What the task asks: Only the pictures are to be omitted; every entry beneath should otherwise be duplicated exactly.
*** Opening of Information given ***
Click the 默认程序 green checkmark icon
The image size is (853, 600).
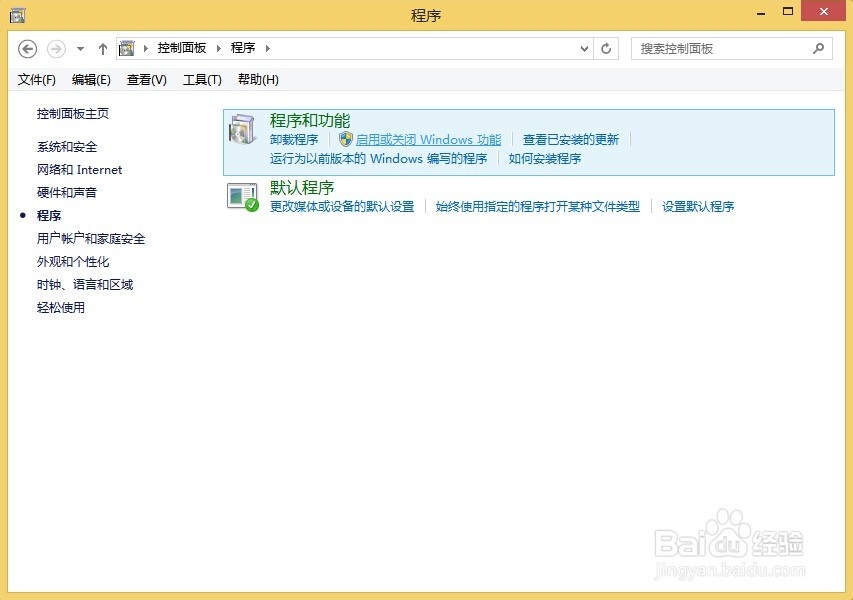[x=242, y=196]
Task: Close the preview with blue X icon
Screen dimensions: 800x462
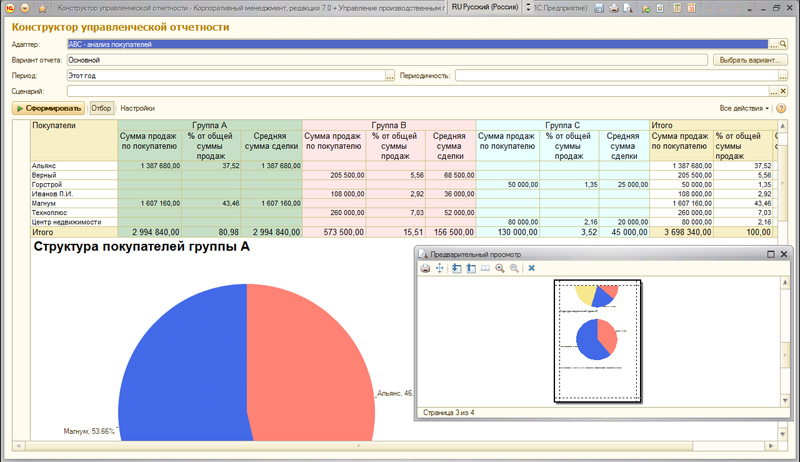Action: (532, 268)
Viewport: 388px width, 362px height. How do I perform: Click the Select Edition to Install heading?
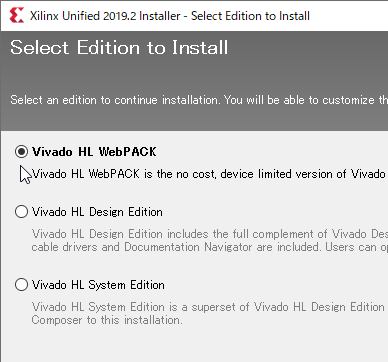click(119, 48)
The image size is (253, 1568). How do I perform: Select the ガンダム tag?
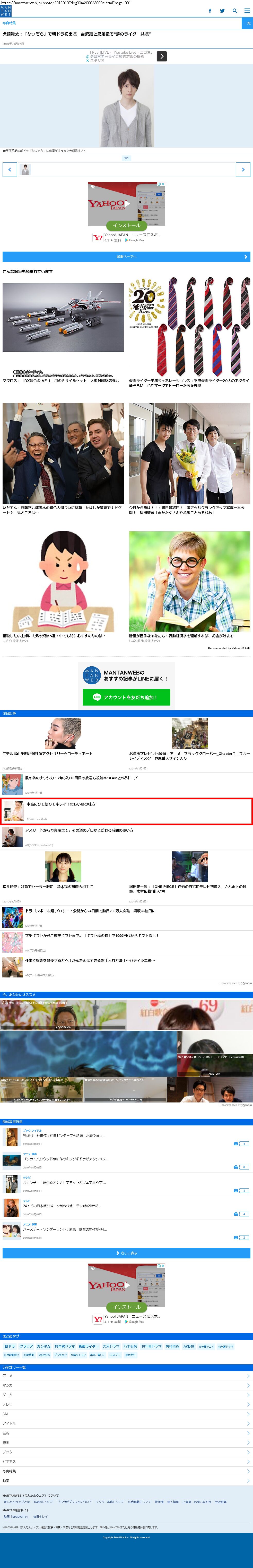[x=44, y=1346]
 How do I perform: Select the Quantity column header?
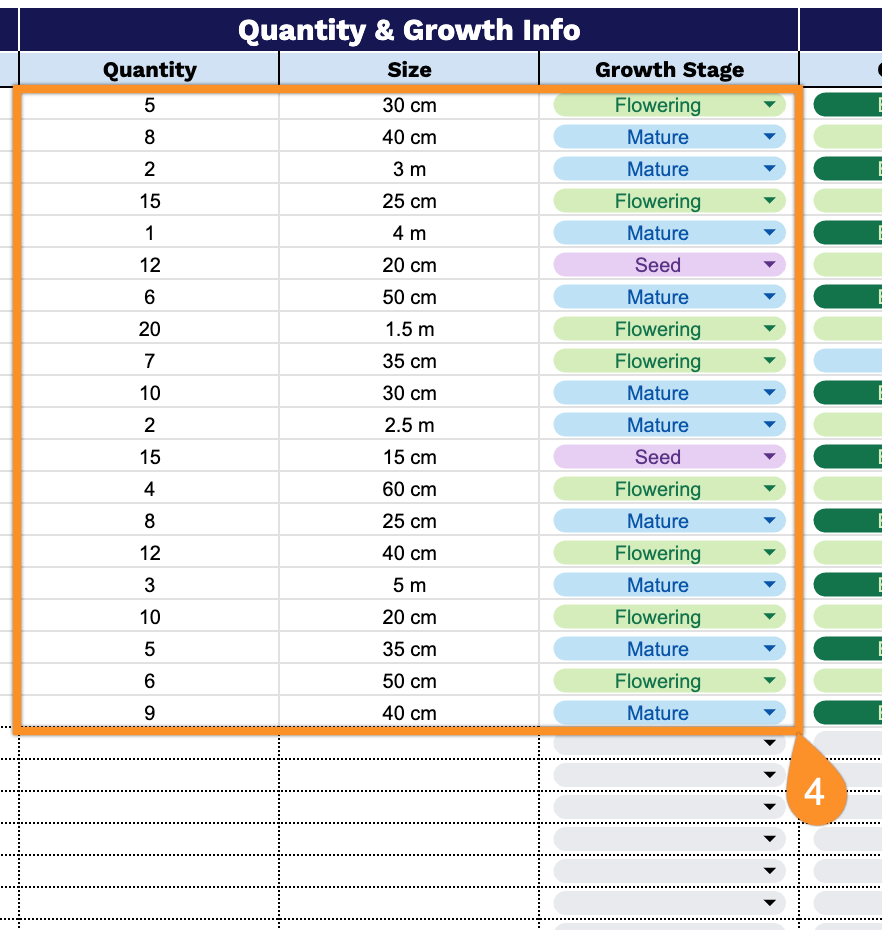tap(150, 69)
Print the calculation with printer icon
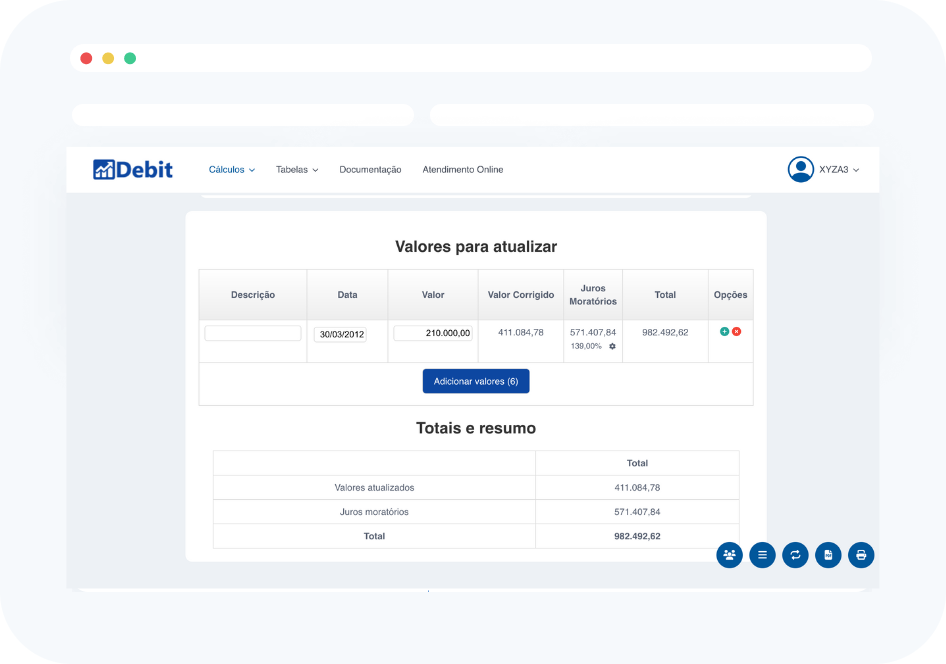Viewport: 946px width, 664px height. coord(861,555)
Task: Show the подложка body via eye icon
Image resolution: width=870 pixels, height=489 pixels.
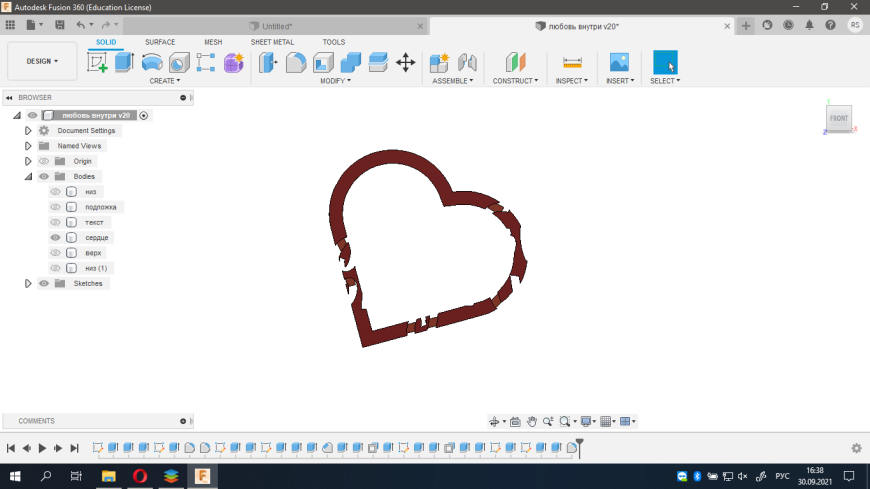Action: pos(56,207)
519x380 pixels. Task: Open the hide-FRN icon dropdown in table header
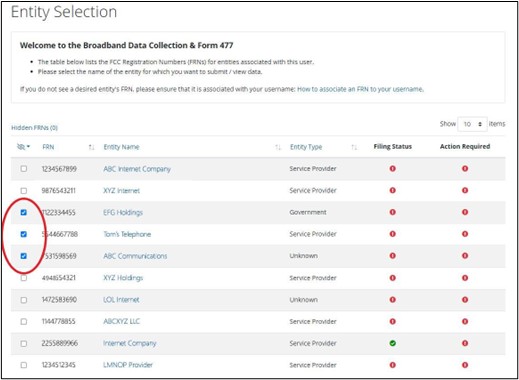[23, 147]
*** Close of Information given ***
Answer:
Click the 默认程序 green checkmark icon
The image size is (853, 600).
[x=242, y=196]
Task: Close the preview with blue X icon
Screen dimensions: 800x462
Action: (532, 268)
Viewport: 388px width, 362px height. How do I perform: Click the Select Edition to Install heading?
click(119, 48)
The image size is (253, 1568). How do I perform: Select the ガンダム tag?
[x=44, y=1346]
 How do I perform: Select the Quantity column header?
tap(150, 69)
Print the calculation with printer icon
Viewport: 946px width, 664px height. coord(861,555)
Task: Show the подложка body via eye icon
Image resolution: width=870 pixels, height=489 pixels.
Action: pos(56,207)
519x380 pixels. Task: Open the hide-FRN icon dropdown in table header
[23, 147]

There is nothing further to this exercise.